→ **COMPITO DA SVOLGERE**
Cita parola per parola tutto ciò che va dall'inizio dei record fino alla riga che contiene "tap(343, 22)", inclusa. Non riportare le immagini nella risposta.

→ **RECORD FORNITI**
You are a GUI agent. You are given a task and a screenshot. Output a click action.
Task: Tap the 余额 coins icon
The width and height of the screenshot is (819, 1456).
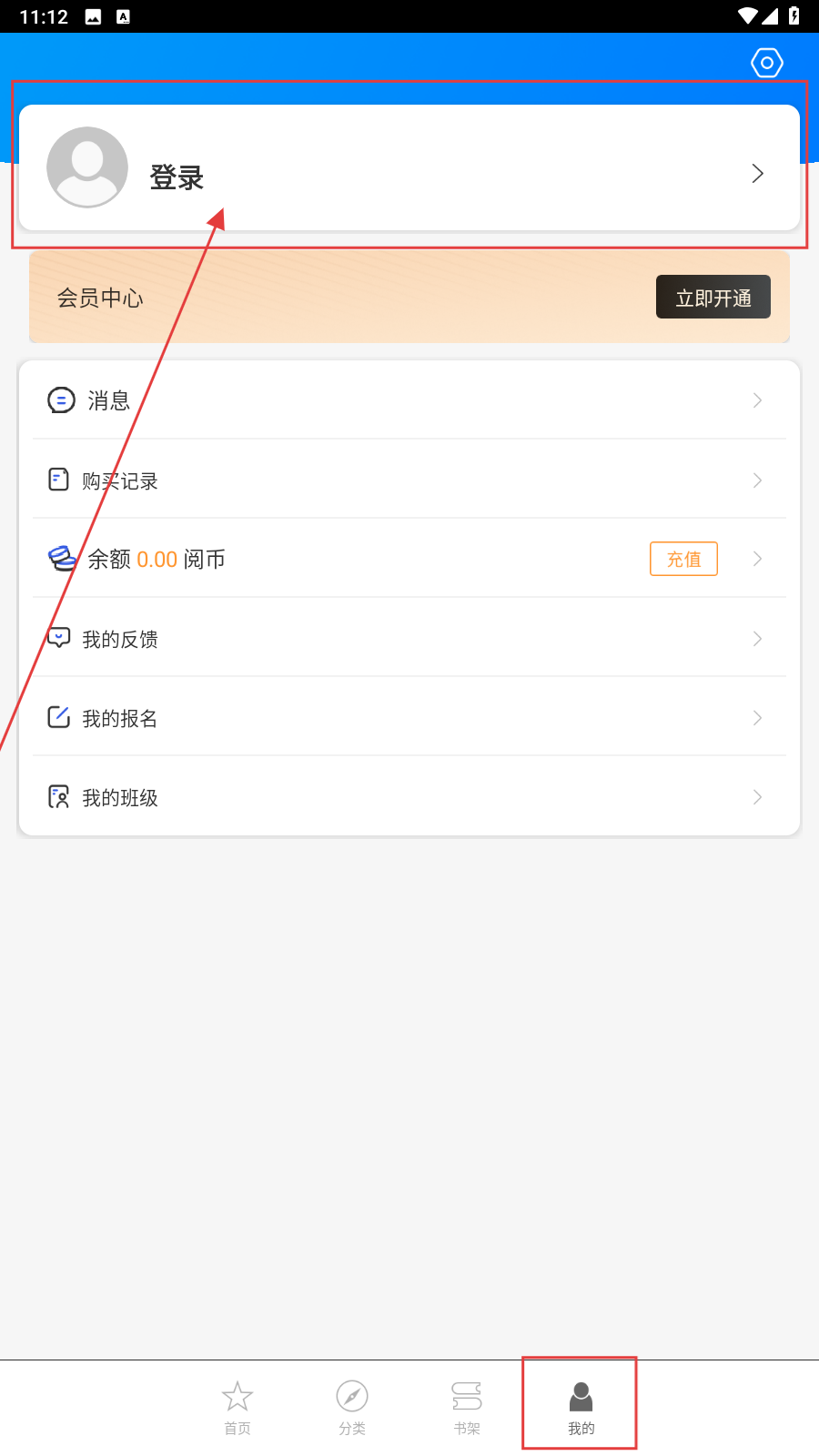[x=62, y=558]
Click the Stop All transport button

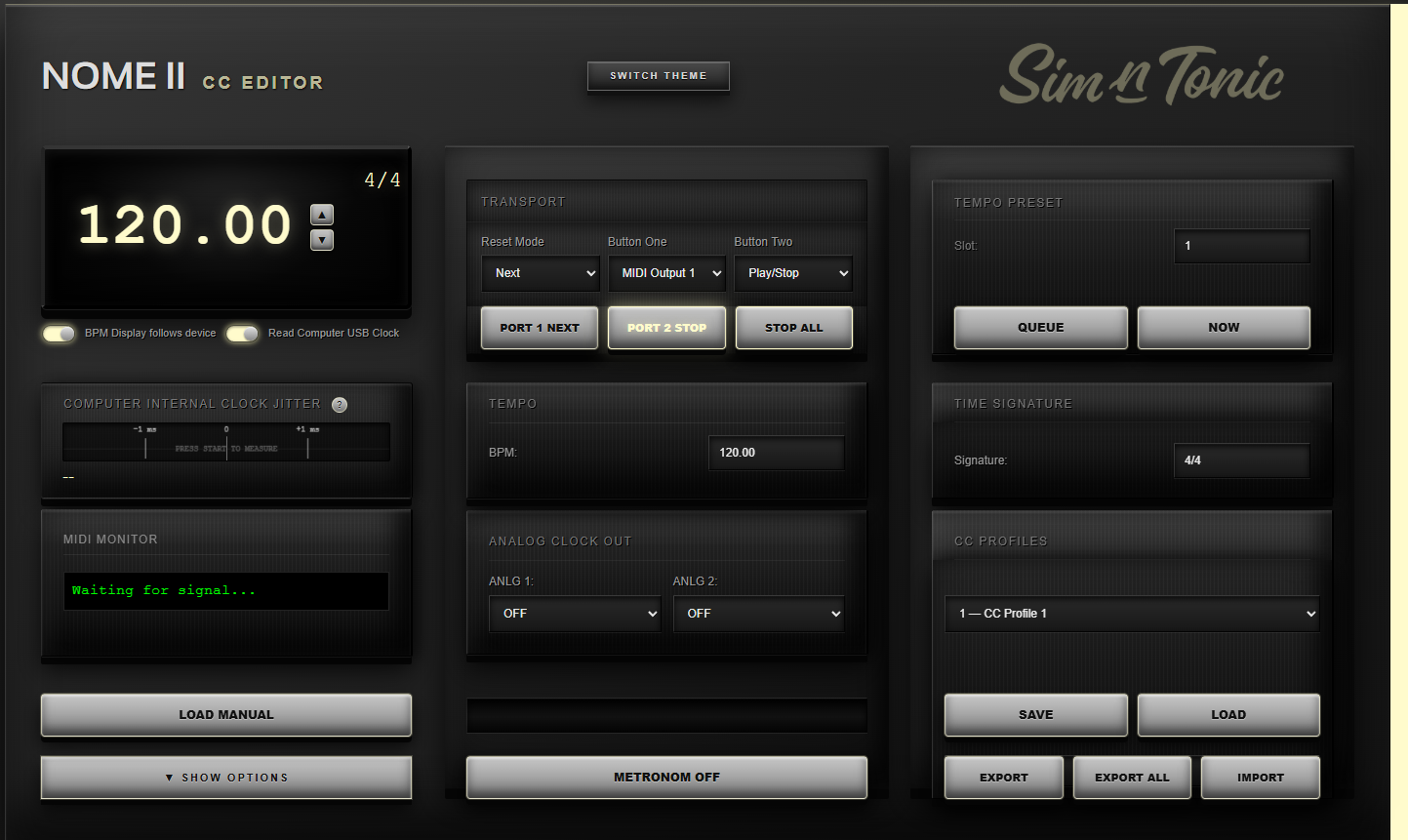coord(794,328)
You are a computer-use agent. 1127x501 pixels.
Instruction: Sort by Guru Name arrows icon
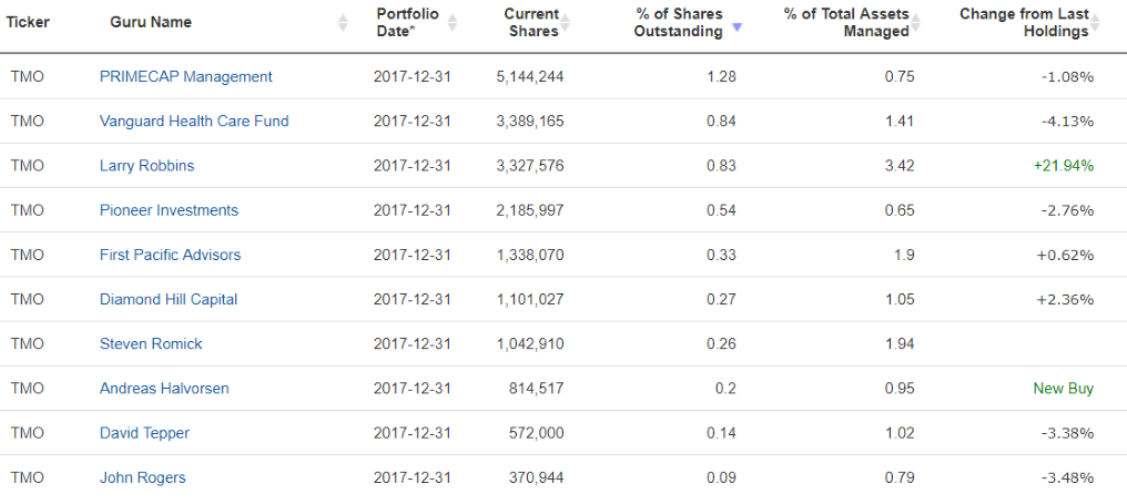tap(343, 22)
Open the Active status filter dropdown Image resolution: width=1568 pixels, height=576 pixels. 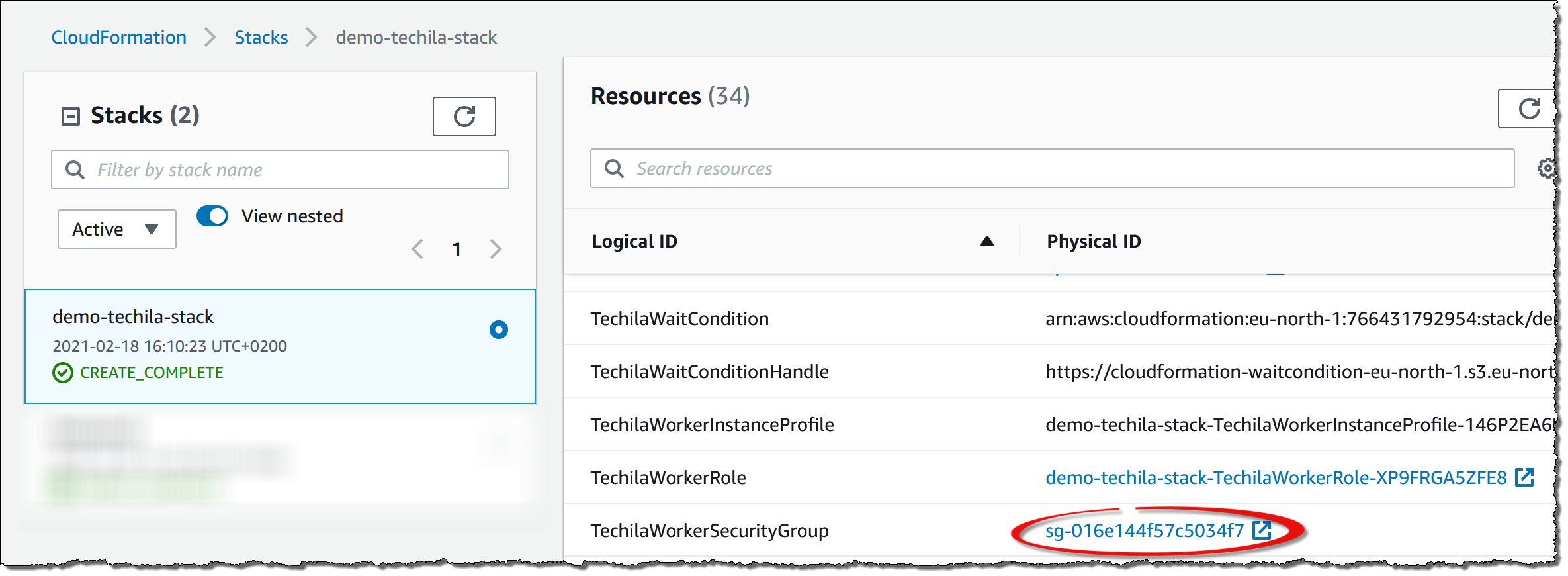(116, 229)
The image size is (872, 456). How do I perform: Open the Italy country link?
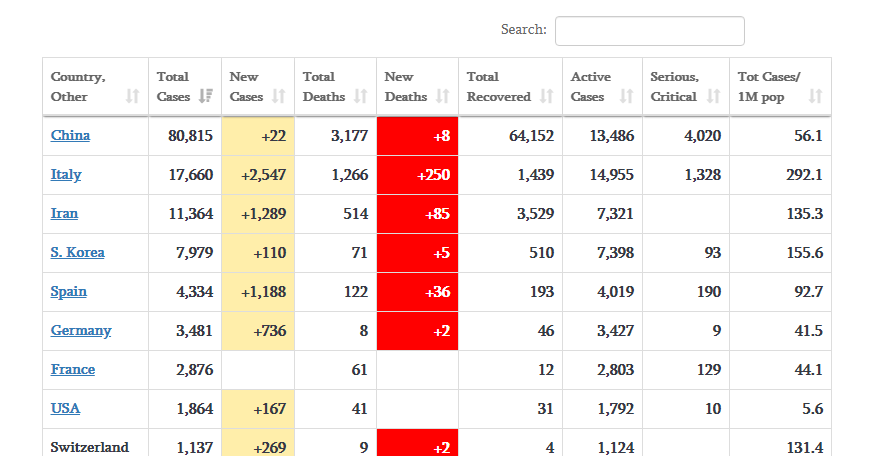(x=66, y=175)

→ **RISULTATO**
You are a GUI agent. You are given a task and a screenshot. Output a click action.
Task: Tap the 余额 coins icon
The width and height of the screenshot is (819, 1456).
[x=62, y=558]
Click the Stop All transport button

coord(794,328)
You are a computer-use agent. 1127x501 pixels.
Instruction: Sort by Guru Name arrows icon
tap(343, 22)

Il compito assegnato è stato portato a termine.